DATA FOR THIS EXERCISE =
══════════

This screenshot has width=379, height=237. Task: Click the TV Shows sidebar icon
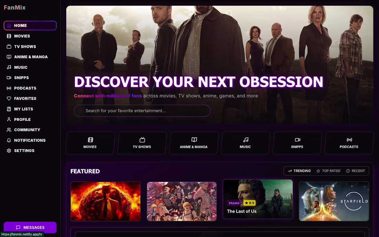click(9, 47)
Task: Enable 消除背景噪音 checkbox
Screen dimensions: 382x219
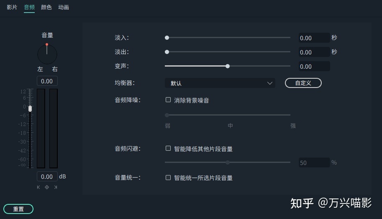Action: coord(168,100)
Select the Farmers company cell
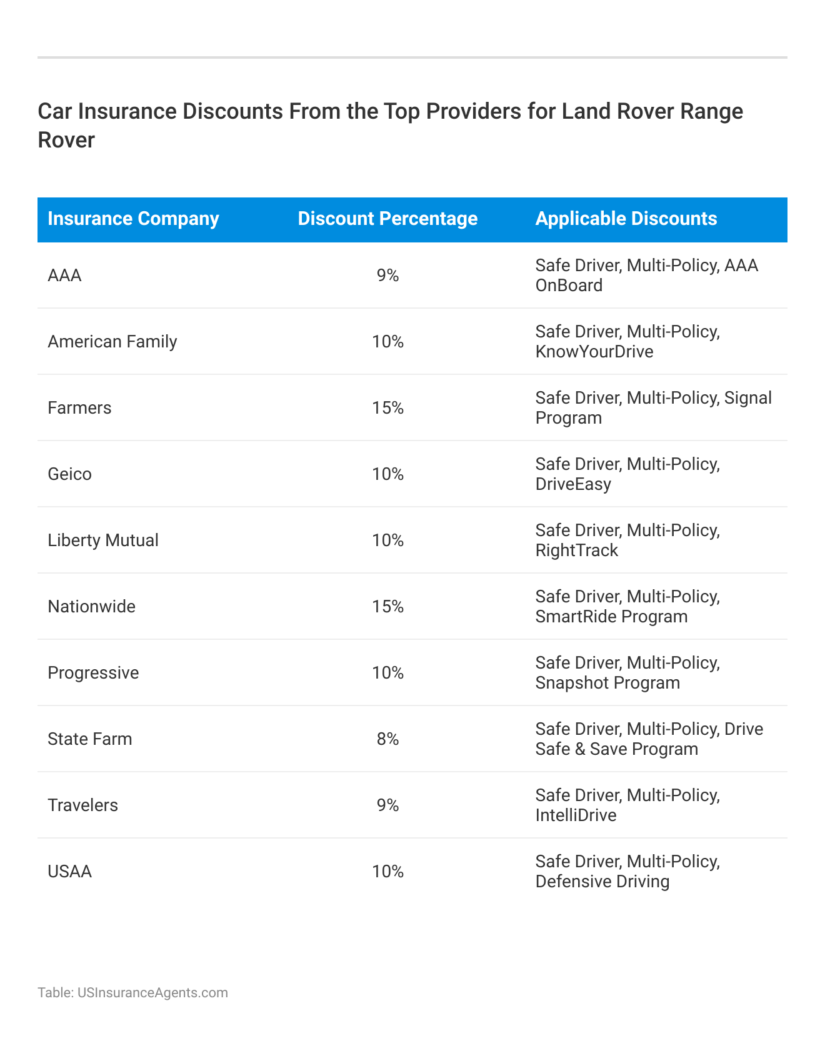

══════════

WHAT IS EXPECTED = From the line containing "Task: Enable 消除背景噪音 checkbox" down to the end of the listing above, every line is to be returned exactly, though the pictures are not.

YOUR SOLUTION =
Task: Enable 消除背景噪音 checkbox
Screen dimensions: 382x219
Action: coord(168,100)
Select the Farmers company cell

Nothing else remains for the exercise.